There is frustration in Brussels that the UK has so far been reluctant to engage more deeply on broader issues such as security and defence policy, but Charles Grant, director of the pro-EU think-tank Centre for European Reform, argues that mutual interests on issues such as the Middle East and climate change will ultimately bring the two sides together.
“The big picture is that if ‘global Britain’ is to succeed in forums like the G20, G7 and COP26 [climate conference], then we can’t do it if we have bad relations with the EU,” he says. “We’ll learn there’s a price to be paid for being in a grumpy relationship with our European partners.”
Other experienced EU watchers, such as Lord Hill, the UK’s European commissioner during the Cameron era, are far less confident that the new systems will foster a constructive relationship. He says the rows over Northern Ireland and vaccine procurement have demonstrated the willingness on both sides to engage in political finger-pointing.

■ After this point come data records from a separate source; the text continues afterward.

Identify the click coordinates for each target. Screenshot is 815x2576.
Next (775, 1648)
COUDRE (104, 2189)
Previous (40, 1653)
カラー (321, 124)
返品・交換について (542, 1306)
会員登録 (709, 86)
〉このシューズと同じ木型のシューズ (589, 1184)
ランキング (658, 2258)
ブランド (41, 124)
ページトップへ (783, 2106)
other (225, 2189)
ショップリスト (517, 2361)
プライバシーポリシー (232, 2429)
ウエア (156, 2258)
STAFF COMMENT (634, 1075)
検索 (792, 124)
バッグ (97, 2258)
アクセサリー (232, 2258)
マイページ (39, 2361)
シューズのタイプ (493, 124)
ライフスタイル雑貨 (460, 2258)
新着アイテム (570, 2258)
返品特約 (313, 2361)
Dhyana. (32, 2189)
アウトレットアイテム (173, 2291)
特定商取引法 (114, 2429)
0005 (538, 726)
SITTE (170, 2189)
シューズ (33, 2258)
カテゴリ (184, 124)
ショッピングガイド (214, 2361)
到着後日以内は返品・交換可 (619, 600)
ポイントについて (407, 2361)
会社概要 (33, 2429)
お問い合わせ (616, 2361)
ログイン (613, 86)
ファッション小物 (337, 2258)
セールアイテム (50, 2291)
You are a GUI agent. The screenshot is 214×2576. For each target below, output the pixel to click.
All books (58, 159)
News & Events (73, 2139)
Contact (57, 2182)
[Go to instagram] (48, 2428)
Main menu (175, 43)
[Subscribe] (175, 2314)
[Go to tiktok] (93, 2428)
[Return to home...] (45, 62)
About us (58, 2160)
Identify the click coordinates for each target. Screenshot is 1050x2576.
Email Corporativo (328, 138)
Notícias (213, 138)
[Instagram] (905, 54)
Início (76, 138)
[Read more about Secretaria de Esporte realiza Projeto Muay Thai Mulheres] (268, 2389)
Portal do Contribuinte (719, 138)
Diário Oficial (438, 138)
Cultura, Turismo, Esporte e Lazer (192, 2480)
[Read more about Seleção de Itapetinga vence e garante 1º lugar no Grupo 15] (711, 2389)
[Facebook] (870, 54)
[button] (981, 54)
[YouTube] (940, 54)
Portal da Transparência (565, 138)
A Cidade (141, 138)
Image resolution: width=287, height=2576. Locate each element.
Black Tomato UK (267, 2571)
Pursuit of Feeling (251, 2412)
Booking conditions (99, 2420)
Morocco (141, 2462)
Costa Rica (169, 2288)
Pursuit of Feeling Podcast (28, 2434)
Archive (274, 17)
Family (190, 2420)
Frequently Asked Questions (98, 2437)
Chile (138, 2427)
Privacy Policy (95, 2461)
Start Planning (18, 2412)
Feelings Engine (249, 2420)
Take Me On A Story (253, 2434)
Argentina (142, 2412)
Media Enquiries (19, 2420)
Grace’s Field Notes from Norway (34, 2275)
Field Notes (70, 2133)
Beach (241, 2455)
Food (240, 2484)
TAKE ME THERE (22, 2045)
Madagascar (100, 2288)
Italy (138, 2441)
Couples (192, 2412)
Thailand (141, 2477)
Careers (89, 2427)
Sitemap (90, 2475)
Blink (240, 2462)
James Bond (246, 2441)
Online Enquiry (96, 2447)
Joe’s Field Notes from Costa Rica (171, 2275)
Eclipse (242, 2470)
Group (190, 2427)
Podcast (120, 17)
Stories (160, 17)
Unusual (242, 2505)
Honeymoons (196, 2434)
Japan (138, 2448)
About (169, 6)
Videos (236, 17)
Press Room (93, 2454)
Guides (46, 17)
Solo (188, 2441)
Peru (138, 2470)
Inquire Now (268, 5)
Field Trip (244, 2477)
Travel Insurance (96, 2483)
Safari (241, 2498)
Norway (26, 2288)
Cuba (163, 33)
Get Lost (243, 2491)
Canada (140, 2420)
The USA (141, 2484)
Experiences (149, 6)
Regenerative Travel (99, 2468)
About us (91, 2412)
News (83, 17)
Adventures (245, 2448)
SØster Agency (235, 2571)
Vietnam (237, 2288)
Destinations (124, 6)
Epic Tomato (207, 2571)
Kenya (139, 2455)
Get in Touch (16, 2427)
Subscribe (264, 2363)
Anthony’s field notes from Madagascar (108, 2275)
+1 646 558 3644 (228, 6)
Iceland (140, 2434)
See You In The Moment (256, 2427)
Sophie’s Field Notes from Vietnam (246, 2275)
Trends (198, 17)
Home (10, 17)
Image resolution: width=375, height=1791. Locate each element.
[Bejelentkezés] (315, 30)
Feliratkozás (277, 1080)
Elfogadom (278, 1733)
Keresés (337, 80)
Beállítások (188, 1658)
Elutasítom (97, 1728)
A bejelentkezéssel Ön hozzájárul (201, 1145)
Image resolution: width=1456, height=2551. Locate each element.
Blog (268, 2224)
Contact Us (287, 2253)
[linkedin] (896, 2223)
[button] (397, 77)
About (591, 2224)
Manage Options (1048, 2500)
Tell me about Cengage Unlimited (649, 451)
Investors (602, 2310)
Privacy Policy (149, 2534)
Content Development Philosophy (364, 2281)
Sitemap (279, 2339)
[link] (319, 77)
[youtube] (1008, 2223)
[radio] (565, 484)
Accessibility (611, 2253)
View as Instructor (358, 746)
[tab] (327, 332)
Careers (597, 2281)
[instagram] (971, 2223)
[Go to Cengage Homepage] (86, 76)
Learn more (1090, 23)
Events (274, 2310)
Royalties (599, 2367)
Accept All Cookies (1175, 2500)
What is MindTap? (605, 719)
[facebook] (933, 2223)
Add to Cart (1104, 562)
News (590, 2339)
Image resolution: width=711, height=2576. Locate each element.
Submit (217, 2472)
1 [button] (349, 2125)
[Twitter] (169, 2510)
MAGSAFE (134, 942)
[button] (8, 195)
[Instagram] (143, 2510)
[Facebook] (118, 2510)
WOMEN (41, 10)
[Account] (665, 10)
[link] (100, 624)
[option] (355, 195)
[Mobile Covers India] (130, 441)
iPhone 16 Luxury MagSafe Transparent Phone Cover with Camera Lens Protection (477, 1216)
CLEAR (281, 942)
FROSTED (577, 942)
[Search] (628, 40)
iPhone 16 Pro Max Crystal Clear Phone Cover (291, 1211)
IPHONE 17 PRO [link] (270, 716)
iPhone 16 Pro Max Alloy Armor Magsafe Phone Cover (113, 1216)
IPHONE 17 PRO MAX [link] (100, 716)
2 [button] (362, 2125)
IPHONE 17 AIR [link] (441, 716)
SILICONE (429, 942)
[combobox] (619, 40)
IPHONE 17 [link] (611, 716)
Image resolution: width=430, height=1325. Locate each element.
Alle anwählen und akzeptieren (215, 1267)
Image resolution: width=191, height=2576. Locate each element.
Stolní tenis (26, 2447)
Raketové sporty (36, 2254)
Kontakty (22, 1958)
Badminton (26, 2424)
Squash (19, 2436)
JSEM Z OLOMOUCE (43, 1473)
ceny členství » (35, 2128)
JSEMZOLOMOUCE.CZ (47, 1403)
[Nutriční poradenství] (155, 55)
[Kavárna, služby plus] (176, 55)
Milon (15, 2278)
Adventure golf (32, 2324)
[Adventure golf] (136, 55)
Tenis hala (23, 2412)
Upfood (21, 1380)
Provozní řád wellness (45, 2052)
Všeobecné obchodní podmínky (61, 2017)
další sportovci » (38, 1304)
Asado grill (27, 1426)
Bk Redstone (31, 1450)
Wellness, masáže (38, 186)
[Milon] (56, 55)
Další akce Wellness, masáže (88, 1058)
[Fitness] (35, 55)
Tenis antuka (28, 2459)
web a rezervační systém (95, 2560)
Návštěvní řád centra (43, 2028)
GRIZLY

“The logic is that there should be a calm and comprehensive agreement for both sides’ mutual benefit,” he says. “But the EU doesn’t think that way — they think of any concessions in terms of linkages you can make in different places to extract maximum benefit for the EU.” If the EU will always seek a hard bargain, Britain’s political discourse — defined by decades of Euroscepticism — does not lend itself to measured compromise.
Whether the new relationship is marked by healthy competition or destructive regional rivalry is up for grabs, although the early signs are not good. João Vale de Almeida, the EU’s ambassador to London, insists both sides must rise to the challenge: “We need to move on. There’s life after Brexit.”